━━━ Source material

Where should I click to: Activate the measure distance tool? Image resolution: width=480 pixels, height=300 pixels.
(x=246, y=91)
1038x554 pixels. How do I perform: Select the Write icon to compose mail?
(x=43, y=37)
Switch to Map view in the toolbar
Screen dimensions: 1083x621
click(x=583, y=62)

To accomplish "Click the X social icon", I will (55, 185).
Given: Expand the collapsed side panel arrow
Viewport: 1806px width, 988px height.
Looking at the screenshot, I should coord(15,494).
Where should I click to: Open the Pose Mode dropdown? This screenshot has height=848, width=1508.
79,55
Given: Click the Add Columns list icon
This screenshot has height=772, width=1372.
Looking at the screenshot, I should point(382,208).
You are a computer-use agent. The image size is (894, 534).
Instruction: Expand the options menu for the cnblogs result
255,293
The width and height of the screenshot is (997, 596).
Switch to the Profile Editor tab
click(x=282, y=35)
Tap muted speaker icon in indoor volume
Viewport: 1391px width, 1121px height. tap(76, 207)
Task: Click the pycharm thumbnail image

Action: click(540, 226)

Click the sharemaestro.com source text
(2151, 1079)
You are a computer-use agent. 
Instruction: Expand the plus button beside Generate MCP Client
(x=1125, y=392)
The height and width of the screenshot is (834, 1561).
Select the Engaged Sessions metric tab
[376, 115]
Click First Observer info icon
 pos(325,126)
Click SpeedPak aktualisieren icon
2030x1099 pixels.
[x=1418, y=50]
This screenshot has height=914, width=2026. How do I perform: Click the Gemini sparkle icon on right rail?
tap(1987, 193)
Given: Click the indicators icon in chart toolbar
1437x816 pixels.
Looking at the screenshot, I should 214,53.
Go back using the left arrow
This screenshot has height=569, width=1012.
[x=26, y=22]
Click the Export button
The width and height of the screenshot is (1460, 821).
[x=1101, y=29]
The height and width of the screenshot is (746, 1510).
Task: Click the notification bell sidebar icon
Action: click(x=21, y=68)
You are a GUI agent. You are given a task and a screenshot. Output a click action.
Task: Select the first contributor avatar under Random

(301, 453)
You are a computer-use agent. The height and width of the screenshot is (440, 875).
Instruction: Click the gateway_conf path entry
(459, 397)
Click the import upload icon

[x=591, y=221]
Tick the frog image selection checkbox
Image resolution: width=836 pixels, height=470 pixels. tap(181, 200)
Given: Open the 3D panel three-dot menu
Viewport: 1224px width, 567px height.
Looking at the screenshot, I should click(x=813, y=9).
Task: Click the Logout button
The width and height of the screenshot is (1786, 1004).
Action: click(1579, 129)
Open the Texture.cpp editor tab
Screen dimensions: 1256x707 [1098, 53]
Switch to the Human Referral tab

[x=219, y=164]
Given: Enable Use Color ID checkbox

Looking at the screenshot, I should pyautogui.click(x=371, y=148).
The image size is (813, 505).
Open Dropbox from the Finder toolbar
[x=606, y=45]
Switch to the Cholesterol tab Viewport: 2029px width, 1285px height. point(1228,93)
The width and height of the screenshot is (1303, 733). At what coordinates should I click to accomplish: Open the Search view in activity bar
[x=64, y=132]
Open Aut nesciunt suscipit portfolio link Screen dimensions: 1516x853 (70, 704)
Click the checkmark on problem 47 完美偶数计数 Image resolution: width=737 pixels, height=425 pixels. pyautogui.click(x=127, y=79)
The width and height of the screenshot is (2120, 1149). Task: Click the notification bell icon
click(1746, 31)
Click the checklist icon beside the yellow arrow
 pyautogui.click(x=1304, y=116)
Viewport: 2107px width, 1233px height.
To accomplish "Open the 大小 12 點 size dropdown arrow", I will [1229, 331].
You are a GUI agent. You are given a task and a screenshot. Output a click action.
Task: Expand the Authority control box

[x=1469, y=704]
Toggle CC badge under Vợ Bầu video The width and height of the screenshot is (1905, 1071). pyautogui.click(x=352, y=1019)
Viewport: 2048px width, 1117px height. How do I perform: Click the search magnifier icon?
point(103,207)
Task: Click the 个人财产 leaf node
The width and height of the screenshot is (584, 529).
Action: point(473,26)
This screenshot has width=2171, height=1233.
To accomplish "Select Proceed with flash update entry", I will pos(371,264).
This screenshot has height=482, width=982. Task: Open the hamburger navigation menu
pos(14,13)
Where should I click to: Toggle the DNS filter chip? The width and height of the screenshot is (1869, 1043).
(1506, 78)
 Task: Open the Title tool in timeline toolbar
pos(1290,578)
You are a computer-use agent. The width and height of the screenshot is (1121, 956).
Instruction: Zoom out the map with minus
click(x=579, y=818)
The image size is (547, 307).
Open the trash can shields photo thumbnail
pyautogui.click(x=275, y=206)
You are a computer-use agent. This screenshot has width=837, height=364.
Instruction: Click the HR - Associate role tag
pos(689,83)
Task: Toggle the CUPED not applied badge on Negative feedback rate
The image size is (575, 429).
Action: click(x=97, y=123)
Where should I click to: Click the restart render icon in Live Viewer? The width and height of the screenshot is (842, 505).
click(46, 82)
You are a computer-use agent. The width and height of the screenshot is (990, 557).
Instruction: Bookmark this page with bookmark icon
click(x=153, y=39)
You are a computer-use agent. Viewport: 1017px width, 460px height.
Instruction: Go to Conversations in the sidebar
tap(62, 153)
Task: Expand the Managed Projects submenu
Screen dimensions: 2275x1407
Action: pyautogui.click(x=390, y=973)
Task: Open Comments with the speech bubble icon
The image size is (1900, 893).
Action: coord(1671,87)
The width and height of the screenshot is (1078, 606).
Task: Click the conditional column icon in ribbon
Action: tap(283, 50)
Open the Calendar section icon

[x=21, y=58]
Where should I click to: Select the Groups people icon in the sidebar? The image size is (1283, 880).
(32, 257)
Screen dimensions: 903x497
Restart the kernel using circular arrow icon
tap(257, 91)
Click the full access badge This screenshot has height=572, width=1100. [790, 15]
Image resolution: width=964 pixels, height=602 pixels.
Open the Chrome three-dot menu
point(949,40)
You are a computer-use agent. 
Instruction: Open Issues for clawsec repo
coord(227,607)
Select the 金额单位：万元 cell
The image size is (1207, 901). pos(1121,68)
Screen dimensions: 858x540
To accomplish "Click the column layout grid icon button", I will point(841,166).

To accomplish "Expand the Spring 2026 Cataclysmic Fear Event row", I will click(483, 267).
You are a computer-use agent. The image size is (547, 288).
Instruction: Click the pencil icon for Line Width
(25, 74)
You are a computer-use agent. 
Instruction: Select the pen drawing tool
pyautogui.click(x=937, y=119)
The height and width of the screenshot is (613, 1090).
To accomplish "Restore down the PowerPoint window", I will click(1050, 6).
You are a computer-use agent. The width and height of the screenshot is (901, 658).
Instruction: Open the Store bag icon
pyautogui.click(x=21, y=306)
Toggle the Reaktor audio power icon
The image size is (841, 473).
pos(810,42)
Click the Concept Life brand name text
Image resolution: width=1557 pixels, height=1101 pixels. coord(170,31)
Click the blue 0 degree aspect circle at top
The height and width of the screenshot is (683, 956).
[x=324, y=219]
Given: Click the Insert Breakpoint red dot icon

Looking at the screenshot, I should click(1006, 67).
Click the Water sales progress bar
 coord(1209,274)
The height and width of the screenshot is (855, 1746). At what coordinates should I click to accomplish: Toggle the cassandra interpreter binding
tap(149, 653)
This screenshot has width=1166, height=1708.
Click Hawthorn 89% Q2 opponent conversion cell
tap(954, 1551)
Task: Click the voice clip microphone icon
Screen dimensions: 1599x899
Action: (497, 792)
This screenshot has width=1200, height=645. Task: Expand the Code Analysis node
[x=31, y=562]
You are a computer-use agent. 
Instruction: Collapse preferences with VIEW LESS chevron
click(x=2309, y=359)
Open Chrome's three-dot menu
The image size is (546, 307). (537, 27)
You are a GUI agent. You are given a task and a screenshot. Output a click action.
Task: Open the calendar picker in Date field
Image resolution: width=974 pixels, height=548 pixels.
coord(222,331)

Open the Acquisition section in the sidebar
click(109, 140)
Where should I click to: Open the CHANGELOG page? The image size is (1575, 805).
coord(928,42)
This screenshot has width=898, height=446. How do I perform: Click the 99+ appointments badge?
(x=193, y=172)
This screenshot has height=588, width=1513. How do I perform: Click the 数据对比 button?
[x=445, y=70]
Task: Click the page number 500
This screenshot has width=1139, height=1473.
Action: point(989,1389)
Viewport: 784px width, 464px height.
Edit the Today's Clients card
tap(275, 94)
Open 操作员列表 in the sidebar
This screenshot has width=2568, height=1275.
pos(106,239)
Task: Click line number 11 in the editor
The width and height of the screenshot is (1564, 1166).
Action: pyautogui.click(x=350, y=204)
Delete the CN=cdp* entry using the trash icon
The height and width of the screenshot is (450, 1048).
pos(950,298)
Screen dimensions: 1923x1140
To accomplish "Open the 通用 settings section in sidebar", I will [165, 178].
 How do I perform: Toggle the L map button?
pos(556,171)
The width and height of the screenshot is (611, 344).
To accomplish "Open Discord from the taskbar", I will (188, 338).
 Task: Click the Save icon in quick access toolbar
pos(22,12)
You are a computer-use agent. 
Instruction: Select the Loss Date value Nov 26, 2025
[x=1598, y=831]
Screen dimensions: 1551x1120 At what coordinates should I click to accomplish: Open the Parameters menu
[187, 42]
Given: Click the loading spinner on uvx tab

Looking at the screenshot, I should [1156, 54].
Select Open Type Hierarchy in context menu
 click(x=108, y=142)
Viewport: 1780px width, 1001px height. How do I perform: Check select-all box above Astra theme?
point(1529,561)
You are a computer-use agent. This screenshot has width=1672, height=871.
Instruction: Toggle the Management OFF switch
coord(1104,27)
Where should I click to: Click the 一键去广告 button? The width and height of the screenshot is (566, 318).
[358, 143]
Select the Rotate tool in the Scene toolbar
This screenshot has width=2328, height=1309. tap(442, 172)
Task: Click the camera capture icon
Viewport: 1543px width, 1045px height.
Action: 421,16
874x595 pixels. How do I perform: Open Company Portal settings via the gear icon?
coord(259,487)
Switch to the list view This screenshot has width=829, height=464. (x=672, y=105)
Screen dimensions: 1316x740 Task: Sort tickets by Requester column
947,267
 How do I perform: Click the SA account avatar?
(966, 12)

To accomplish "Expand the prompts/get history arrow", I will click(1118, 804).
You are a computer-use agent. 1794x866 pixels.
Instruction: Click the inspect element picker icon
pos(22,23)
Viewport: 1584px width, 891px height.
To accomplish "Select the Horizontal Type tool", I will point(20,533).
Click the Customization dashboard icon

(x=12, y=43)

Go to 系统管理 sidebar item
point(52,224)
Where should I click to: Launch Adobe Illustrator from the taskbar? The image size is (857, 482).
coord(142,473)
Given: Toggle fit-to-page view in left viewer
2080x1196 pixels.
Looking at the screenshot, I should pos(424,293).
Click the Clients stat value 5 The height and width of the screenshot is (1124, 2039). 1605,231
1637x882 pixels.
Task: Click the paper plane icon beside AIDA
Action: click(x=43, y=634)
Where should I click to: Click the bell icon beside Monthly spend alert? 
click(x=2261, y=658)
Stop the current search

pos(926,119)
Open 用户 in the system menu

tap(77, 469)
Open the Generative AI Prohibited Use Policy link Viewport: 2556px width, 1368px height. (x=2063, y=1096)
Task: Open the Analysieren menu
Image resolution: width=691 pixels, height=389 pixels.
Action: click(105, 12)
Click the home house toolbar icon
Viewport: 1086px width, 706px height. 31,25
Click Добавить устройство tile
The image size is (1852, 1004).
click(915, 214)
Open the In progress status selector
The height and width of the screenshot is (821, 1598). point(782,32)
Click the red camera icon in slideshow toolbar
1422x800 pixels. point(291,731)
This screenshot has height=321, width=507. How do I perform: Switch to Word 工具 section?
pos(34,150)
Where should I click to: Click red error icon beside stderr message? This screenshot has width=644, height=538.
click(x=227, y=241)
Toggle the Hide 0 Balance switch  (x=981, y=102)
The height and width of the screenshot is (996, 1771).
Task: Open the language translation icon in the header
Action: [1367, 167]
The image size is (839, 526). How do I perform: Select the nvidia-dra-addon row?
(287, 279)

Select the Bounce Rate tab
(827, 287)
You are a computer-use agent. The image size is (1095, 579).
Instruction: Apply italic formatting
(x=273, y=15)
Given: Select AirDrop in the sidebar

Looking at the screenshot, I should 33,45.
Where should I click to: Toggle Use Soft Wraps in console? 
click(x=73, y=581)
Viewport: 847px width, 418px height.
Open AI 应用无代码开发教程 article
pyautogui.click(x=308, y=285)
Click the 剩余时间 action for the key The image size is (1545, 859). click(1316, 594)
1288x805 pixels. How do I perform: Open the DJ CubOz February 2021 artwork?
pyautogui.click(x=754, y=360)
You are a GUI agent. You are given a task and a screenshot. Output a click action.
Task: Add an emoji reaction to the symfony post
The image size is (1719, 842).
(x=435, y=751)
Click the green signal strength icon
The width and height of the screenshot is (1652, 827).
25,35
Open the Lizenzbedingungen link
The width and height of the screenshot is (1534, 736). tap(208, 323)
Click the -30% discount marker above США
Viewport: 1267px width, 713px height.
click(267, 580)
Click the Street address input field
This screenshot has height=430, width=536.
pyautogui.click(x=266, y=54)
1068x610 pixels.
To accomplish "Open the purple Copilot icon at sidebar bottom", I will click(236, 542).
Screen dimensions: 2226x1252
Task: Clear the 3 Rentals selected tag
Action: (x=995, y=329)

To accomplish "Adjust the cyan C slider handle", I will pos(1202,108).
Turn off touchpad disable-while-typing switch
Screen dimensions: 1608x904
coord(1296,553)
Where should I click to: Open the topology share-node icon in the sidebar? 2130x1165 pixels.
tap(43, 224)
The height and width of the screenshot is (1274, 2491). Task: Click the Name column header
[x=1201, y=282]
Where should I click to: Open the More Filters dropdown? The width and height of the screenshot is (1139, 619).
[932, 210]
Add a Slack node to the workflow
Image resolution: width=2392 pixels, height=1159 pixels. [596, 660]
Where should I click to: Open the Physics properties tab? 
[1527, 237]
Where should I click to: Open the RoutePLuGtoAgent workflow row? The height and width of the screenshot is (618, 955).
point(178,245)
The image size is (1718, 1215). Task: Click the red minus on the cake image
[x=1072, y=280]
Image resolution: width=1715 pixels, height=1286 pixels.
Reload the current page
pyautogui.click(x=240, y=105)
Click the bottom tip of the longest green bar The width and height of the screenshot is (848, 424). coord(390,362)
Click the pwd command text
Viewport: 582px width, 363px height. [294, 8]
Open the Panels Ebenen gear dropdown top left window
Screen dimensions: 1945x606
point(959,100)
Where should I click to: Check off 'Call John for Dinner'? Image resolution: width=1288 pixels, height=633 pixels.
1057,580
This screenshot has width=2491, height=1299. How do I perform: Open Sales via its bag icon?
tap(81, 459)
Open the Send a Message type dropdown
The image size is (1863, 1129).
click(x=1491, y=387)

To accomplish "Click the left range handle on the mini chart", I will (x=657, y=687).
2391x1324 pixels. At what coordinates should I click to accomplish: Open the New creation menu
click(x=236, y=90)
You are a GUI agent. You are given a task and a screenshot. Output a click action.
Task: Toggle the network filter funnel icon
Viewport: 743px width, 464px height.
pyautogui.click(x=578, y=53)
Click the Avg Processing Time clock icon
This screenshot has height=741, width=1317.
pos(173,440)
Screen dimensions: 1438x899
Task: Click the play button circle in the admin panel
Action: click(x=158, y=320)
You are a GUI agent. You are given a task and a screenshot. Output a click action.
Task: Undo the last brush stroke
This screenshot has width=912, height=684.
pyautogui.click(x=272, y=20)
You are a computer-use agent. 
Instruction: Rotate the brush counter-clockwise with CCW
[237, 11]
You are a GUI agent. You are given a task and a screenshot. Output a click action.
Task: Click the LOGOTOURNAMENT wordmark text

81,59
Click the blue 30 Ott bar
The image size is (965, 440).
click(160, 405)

━━━━━━

__Task objective__. Within the listing above, copy each line that has the string "green".

__Solution for this task__.
Click the green signal strength icon
Click the bottom tip of the longest green bar The width and height of the screenshot is (848, 424). coord(390,362)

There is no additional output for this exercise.